TASK DETAILS:
Give back every record exactly as written.

ENTRIES PROVIDED:
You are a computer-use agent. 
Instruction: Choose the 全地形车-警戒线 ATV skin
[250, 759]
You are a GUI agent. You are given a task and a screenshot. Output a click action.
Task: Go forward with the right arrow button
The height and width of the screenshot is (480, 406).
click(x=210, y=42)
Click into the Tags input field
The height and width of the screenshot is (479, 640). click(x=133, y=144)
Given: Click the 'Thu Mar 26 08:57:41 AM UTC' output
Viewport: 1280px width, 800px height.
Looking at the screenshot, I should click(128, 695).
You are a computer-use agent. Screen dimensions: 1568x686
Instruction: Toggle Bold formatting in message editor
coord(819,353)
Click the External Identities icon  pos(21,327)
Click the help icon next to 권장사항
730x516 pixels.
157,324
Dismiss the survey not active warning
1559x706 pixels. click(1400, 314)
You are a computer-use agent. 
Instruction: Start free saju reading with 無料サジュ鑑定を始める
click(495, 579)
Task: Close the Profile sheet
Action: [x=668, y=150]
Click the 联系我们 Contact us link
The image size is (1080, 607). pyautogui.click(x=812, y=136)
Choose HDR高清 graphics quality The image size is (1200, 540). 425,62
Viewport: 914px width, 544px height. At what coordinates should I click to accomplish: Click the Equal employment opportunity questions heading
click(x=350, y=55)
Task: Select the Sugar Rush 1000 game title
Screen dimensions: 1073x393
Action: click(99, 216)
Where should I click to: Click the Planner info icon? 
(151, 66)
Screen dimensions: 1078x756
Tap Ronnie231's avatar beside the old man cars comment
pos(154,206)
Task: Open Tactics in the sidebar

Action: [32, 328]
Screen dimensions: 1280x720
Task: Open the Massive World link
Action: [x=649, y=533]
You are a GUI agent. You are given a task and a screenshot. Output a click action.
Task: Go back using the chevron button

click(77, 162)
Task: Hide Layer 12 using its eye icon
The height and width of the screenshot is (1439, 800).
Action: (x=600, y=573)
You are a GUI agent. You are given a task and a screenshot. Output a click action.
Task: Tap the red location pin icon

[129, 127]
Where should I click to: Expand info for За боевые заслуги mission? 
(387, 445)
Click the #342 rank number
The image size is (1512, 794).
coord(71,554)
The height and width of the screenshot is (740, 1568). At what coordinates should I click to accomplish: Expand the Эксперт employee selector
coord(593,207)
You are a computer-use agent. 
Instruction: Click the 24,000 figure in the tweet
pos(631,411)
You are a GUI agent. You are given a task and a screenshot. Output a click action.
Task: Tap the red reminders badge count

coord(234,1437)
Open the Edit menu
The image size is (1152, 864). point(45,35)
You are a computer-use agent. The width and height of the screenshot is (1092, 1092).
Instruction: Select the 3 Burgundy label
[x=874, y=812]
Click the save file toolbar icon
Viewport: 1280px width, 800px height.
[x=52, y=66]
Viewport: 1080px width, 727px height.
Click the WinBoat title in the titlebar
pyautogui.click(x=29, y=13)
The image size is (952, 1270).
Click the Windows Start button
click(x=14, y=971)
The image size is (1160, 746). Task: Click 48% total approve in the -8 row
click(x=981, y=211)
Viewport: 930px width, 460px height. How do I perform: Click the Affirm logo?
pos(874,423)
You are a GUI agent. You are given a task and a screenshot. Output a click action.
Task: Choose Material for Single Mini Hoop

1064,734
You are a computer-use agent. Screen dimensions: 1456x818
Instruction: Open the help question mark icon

ANSWER BOX:
You are a computer-use agent. 
Instruction: Choose the 全地形车-警戒线 ATV skin
[250, 759]
You are a GUI agent. You are given a task and a screenshot. Output a click action.
Task: Go forward with the right arrow button
The height and width of the screenshot is (480, 406).
click(x=210, y=42)
Click into the Tags input field
The height and width of the screenshot is (479, 640). click(x=133, y=144)
Given: Click the 'Thu Mar 26 08:57:41 AM UTC' output
Viewport: 1280px width, 800px height.
Looking at the screenshot, I should click(128, 695).
You are a computer-use agent. Screen dimensions: 1568x686
Instruction: Toggle Bold formatting in message editor
coord(819,353)
Click the External Identities icon  pos(21,327)
Click the help icon next to 권장사항
730x516 pixels.
157,324
Dismiss the survey not active warning
1559x706 pixels. click(1400, 314)
You are a computer-use agent. 
Instruction: Start free saju reading with 無料サジュ鑑定を始める
click(495, 579)
Task: Close the Profile sheet
Action: [x=668, y=150]
Click the 联系我们 Contact us link
The image size is (1080, 607). pyautogui.click(x=812, y=136)
Choose HDR高清 graphics quality The image size is (1200, 540). 425,62
Viewport: 914px width, 544px height. At what coordinates should I click to accomplish: Click the Equal employment opportunity questions heading
click(x=350, y=55)
Task: Select the Sugar Rush 1000 game title
Screen dimensions: 1073x393
Action: click(99, 216)
Where should I click to: Click the Planner info icon? 
(151, 66)
Screen dimensions: 1078x756
Tap Ronnie231's avatar beside the old man cars comment
pos(154,206)
Task: Open Tactics in the sidebar

Action: [32, 328]
Screen dimensions: 1280x720
Task: Open the Massive World link
Action: [x=649, y=533]
You are a GUI agent. You are given a task and a screenshot. Output a click action.
Task: Go back using the chevron button

click(77, 162)
Task: Hide Layer 12 using its eye icon
The height and width of the screenshot is (1439, 800).
Action: (x=600, y=573)
You are a GUI agent. You are given a task and a screenshot. Output a click action.
Task: Tap the red location pin icon

[129, 127]
Where should I click to: Expand info for За боевые заслуги mission? 
(387, 445)
Click the #342 rank number
The image size is (1512, 794).
coord(71,554)
The height and width of the screenshot is (740, 1568). At what coordinates should I click to accomplish: Expand the Эксперт employee selector
coord(593,207)
You are a computer-use agent. 
Instruction: Click the 24,000 figure in the tweet
pos(631,411)
You are a GUI agent. You are given a task and a screenshot. Output a click action.
Task: Tap the red reminders badge count

coord(234,1437)
Open the Edit menu
The image size is (1152, 864). point(45,35)
You are a computer-use agent. The width and height of the screenshot is (1092, 1092).
Instruction: Select the 3 Burgundy label
[x=874, y=812]
Click the save file toolbar icon
Viewport: 1280px width, 800px height.
[x=52, y=66]
Viewport: 1080px width, 727px height.
Click the WinBoat title in the titlebar
pyautogui.click(x=29, y=13)
The image size is (952, 1270).
Click the Windows Start button
click(x=14, y=971)
The image size is (1160, 746). Task: Click 48% total approve in the -8 row
click(x=981, y=211)
Viewport: 930px width, 460px height. How do I perform: Click the Affirm logo?
pos(874,423)
You are a GUI agent. You are given a task and a screenshot. Output a click action.
Task: Choose Material for Single Mini Hoop

1064,734
You are a computer-use agent. Screen dimensions: 1456x818
Instruction: Open the help question mark icon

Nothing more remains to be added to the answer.